**HOW TO COMPLETE THIS TASK:** Count every line of the data that includes "Nous". State only the number.

Collected data entries
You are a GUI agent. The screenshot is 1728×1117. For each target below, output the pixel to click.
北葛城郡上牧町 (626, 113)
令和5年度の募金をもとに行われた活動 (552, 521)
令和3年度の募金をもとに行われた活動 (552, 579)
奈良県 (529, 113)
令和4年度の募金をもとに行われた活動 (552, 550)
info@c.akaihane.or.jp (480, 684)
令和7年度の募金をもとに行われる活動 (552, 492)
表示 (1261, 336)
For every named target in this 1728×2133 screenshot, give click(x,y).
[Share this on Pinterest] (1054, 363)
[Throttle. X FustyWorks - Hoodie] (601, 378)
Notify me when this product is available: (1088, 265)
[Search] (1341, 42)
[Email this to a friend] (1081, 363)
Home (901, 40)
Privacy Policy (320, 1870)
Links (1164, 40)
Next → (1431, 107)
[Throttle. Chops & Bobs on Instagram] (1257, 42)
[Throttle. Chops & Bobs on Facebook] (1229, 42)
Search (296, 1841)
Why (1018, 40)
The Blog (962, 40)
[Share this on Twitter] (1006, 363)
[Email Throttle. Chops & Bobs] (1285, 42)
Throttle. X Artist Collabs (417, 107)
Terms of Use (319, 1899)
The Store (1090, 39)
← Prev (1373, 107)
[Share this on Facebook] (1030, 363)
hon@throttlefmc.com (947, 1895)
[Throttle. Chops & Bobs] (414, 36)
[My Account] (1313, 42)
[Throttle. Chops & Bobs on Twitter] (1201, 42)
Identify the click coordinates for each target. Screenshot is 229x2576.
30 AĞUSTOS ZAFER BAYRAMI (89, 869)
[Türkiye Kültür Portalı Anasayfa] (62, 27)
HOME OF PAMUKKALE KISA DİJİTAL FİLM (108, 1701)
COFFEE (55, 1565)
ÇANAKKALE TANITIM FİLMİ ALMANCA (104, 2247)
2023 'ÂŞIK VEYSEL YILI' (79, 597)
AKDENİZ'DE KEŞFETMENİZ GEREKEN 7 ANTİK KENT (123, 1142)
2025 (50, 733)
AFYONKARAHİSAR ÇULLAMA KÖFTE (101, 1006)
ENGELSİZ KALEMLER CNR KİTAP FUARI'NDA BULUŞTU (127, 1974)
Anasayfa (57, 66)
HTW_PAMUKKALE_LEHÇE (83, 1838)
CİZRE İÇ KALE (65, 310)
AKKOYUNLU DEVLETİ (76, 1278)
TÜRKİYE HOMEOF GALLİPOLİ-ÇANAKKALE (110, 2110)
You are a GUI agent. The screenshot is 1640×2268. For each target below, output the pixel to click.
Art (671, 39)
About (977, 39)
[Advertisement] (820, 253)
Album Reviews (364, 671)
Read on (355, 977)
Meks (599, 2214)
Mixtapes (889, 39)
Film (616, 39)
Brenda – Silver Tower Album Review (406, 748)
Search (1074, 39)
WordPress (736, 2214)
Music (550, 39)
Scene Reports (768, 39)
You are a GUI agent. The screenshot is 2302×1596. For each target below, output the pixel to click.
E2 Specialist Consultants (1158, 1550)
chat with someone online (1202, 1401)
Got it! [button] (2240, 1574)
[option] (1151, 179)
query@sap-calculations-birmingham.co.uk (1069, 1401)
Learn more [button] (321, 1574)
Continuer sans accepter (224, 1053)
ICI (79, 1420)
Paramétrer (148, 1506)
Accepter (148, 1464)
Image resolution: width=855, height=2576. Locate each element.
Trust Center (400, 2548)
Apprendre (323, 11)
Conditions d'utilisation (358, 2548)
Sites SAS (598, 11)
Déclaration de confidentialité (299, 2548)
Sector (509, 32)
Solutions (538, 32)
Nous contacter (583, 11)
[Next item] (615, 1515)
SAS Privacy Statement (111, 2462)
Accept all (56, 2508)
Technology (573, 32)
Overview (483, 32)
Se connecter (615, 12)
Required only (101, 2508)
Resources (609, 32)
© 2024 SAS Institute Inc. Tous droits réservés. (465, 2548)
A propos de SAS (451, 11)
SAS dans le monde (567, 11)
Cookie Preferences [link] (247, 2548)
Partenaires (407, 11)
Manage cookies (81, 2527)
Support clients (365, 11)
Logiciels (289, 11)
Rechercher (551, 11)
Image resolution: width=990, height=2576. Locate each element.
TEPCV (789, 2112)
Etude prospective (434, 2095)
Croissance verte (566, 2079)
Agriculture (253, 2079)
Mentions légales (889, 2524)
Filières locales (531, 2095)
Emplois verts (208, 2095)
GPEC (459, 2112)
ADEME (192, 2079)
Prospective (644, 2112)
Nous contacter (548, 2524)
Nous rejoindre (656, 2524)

**TASK RESPONSE:** 3